Production Architecture Checklist Code

Here is a validation function that checks your LLM application against the production checklist:

def validate_production_readiness(config: dict) -> dict:
    """Check if an LLM application meets production standards."""
    checks = []

    # Security checks
    checks.append({
        "category": "Security",
        "check": "Prompt injection detection",
        "status": "pass" if config.get("guardrails_enabled") else "FAIL",
        "priority": "critical"
    })
    checks.append({
        "category": "Security",
        "check": "PII redaction",
        "status": "pass" if config.get("pii_redaction") else "FAIL",
        "priority": "critical"
    })
    checks.append({
        "category": "Security",
        "check": "Rate limiting",
        "status": "pass" if config.get("rate_limit_per_user") else "FAIL",
        "priority": "critical"
    })

    # Reliability checks
    checks.append({
        "category": "Reliability",
        "check": "Fallback providers configured",
        "status": "pass" if len(config.get("fallback_models", [])) >= 1 else "FAIL",
        "priority": "high"
    })
    checks.append({
        "category": "Reliability",
        "check": "Request timeout set",
        "status": "pass" if config.get("timeout_seconds", 0) > 0 else "FAIL",
        "priority": "high"
    })
    checks.append({
        "category": "Reliability",
        "check": "Output format validation",
        "status": "pass" if config.get("output_validation") else "warn",
        "priority": "high"
    })

    # Quality checks
    checks.append({
        "category": "Quality",
        "check": "Evaluation test suite",
        "status": "pass" if config.get("eval_test_count", 0) >= 10 else "warn",
        "priority": "medium"
    })
    checks.append({
        "category": "Quality",
        "check": "Prompt versioning",
        "status": "pass" if config.get("prompt_versioning") else "warn",
        "priority": "medium"
    })

    # Cost checks
    checks.append({
        "category": "Cost",
        "check": "Cost tracking enabled",
        "status": "pass" if config.get("cost_tracking") else "warn",
        "priority": "medium"
    })
    checks.append({
        "category": "Cost",
        "check": "Model routing (cheap model for simple tasks)",
        "status": "pass" if config.get("model_routing") else "warn",
        "priority": "medium"
    })
    checks.append({
        "category": "Cost",
        "check": "Budget alerts configured",
        "status": "pass" if config.get("budget_alert_usd") else "warn",
        "priority": "low"
    })

    # Summary
    failures = [c for c in checks if c["status"] == "FAIL"]
    warnings = [c for c in checks if c["status"] == "warn"]
    passed = [c for c in checks if c["status"] == "pass"]

    return {
        "ready_for_production": len(failures) == 0,
        "passed": len(passed),
        "warnings": len(warnings),
        "failures": len(failures),
        "total_checks": len(checks),
        "critical_failures": [c for c in failures if c["priority"] == "critical"],
        "details": checks
    }


# Usage
result = validate_production_readiness({
    "guardrails_enabled": True,
    "pii_redaction": True,
    "rate_limit_per_user": 100,
    "fallback_models": ["claude-sonnet", "gpt-4o-mini"],
    "timeout_seconds": 30,
    "output_validation": True,
    "eval_test_count": 15,
    "prompt_versioning": True,
    "cost_tracking": True,
    "model_routing": True,
    "budget_alert_usd": 500
})

print(f"Production ready: {result['ready_for_production']}")
print(f"Score: {result['passed']}/{result['total_checks']} passed, {result['warnings']} warnings")

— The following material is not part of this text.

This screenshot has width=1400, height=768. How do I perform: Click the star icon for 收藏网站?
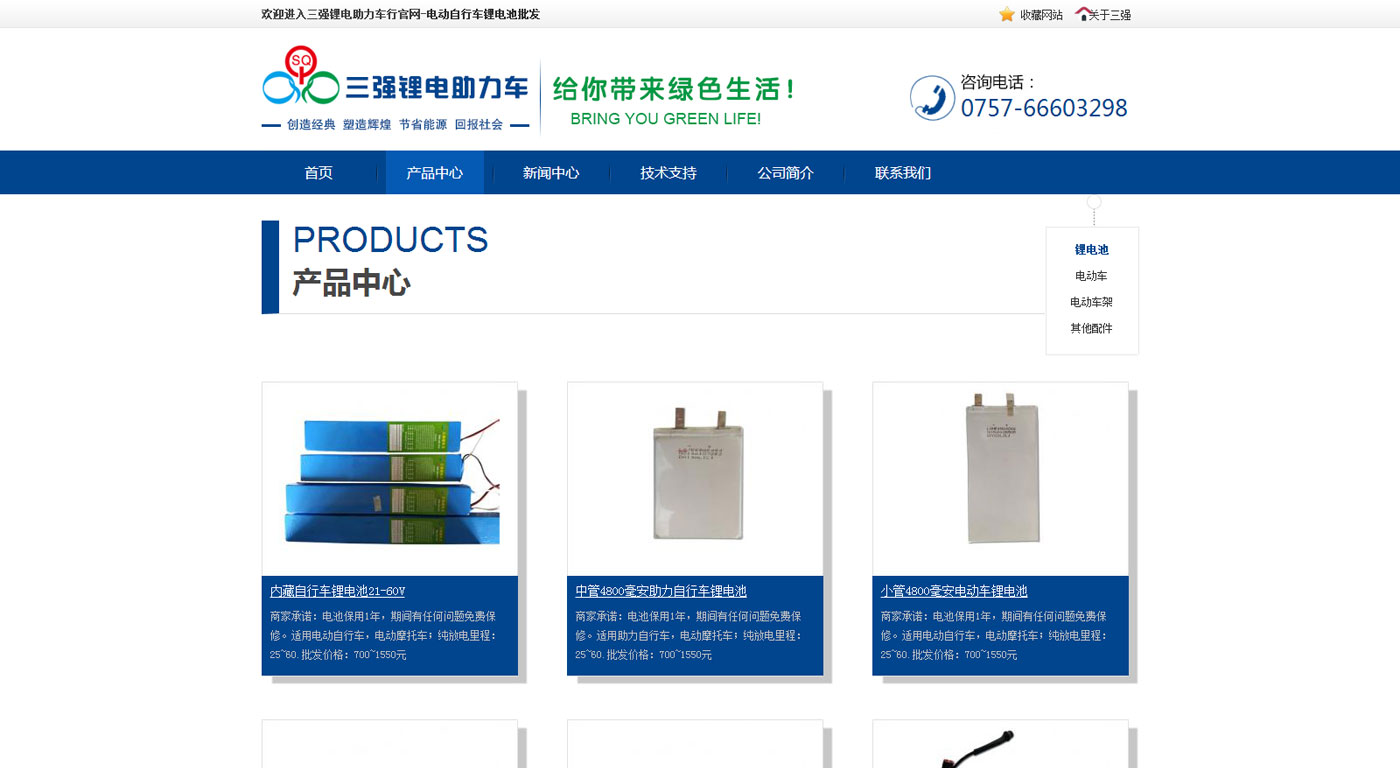tap(1007, 14)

Frequently Asked Questions

Which LLM provider should I use for production?

Use multiple providers. Configure OpenAI as your primary and Anthropic as your fallback (or vice versa). For simple tasks, use the cheapest option that meets your quality bar (usually GPT-4o-mini or Claude Haiku). For complex reasoning, use GPT-4o or Claude Sonnet. The LLM gateway pattern from Lesson 3 makes it easy to switch between providers without changing application code.

How do I handle LLM hallucinations in production?

Three strategies: (1) Use RAG to ground responses in your actual data so the model has source material to reference. (2) Add explicit instructions in your system prompt: "If you are not confident in the answer, say so. Never make up facts." (3) Build a factuality checker in your output guardrails that compares the response against known facts. The combination of all three reduces hallucination rates from 30-40% to under 5% in most use cases.

What is a realistic LLM budget for a startup?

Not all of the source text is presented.